- Matthew Thorsen
- Lyman Orton
“The Art of Action” may be the most expensive, elaborate and bureaucratically involved show ever mounted in Vermont. Divided into three exhibits, it consists of 105 commissioned works by 10 artists. Its theme: the future of Vermont. Philanthropist Lyman Orton, owner of the Vermont Country Store, is covering its $400,000 cost. The Vermont Arts Council is coordinating its 10-month statewide tour — which started in southern Vermont and has worked its way north — with conceptual input from the Vermont Council on Rural Development. The biggest chunk of “The Art of Action” landed at Burlington International Airport for a six-week stay starting December 1. Most of the previous stops have been just two weeks long.
The VAC recently addressed some of the initial confusion about the complex scheduling of a show divided into “Artists’ Choice” and two “Curator’s Choice” segments. A comprehensible itinerary can now be accessed via a series of clicks at www.vermontartscouncil.org.
The organizers’ populist insistence on siting the main event in unconventional venues may limit the audience for this extravaganza. In particular, will Vermonters who aren’t flying somewhere during the holidays make a point of visiting the airport to see an art show? And will those who are boarding flights budget the time to peruse 50-plus paintings?
The idea for the project grew from Orton’s private collection of art created by Vermonters from the 1920s to the ’50s. “All those artists are dead, so I got to thinking about how to get living artists to make works that would bring issues about the state’s future alive to the eye,” Orton recounts. “We’re also trying to create a market and promote Vermont as a place where there’s opportunity in the arts. We’re kicking all this off by paying artists to do it.”
.....
## TASK LIST
a) Rewrite the part of the article on "The Art of Action" that opens with the words containing "The VAC recently" and closes with "clicks at www.vermontartscouncil.org.", putting "schedule" in place of "itinerary".
b) According to the article on "The Art of Action," who is paying the show's $400,000 cost?
c) Take the article on "The Art of Action" further, beginning right after its final sentence.
The listing that comes next is drawn from a separate source.

## SUPPLIED DATA
.....
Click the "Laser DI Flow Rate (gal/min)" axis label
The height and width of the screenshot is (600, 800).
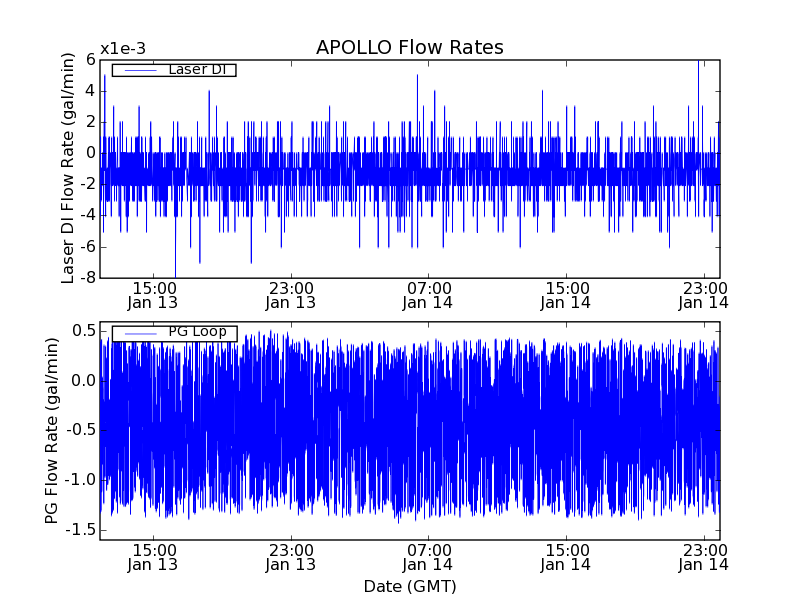click(68, 169)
.....
## RESPONSES TO THE TASKS
a)
The VAC recently addressed some of the initial confusion about the complex scheduling of a show divided into “Artists’ Choice” and two “Curator’s Choice” segments. A comprehensible schedule can now be accessed via a series of clicks at www.vermontartscouncil.org.

b) Lyman Orton, the philanthropist who owns the Vermont Country Store.

c)
Orton’s concept, refined over two years with arts council director Alex Aldrich, draws on a survey conducted by the VCRD. It canvassed some 4000 Vermonters in an attempt to identify “core values and common priorities above and beyond politics,” director Paul Costello explains. Concerns and hopes expressed for the state’s future were compiled into a report, “Imagining Vermont,” that was made available to the 300 artists from 26 states and four countries who responded to the call for submissions to “The Art of Action.”
That large pool was winnowed by a review committee that then forwarded 80 artists’ proposals to a panel of jurors. After choosing and interviewing 19 finalists, the jurors thrashed out a consensus on which artists would be part of what Orton calls the “Green Mountain 10.”
Imagining and executing pieces in accordance with a predetermined theme was “completely against the way of working for some artists,” says Philip Godenschwager, one of the chosen 10. “A lot of people had a lot of difficulty with that.”
Still, he managed to create several satirical paintings and a humorous relief map of Vermont-as-theme-park inspired by comments in the VCRD’s report. “Many people said they didn’t want Vermont to become another Disneyland,” Godenschwager noted during a talk last month in Montpelier.
Orton awarded the chosen 10 a total of $250,000 and gave them six months to complete as many works as they wished. However, the money wasn’t parceled out evenly; some artists got as little as $10,000 and some as much as $40,000, depending on “the quality and quantity of what they ended up producing,” Orton says.
The artists also will get 10 percent of the prices their pieces fetch at an auction next July at Burlington’s Union Station. The rest of the proceeds will be reserved for shows that Orton and the VAC intend to stage in coming years.
“I’m not an art dealer,” Orton says. “I’m not making any money on this.” He plans to compete for the works on auction with other bidders — meaning he will, essentially, pay twice for whatever he buys.
In Aldrich’s view, that’s as it should be. Early in the planning of “The Art of Action,” he recalls, “I said, ‘Listen, Lyman, if this is going to be an opportunity for you to commission works that go into your personal collection, we’re not going to do it.’ To our gratitude and amazement and relief,” Aldrich continues, “Lyman said, ‘I understand. I’ll be bidding along with everyone else.’”
Public presentation of “The Art of Action” wasn’t so simple. Sponsors had assumed the artists would complete about half as many pieces as were actually produced. The output proved too large for most traditional venues, so the show was divided into the “Artists’ Choice” and “Curator’s Choice” segments. The latter portion was itself subsequently halved to accommodate display limitations and make the artworks accessible to viewers all over the state.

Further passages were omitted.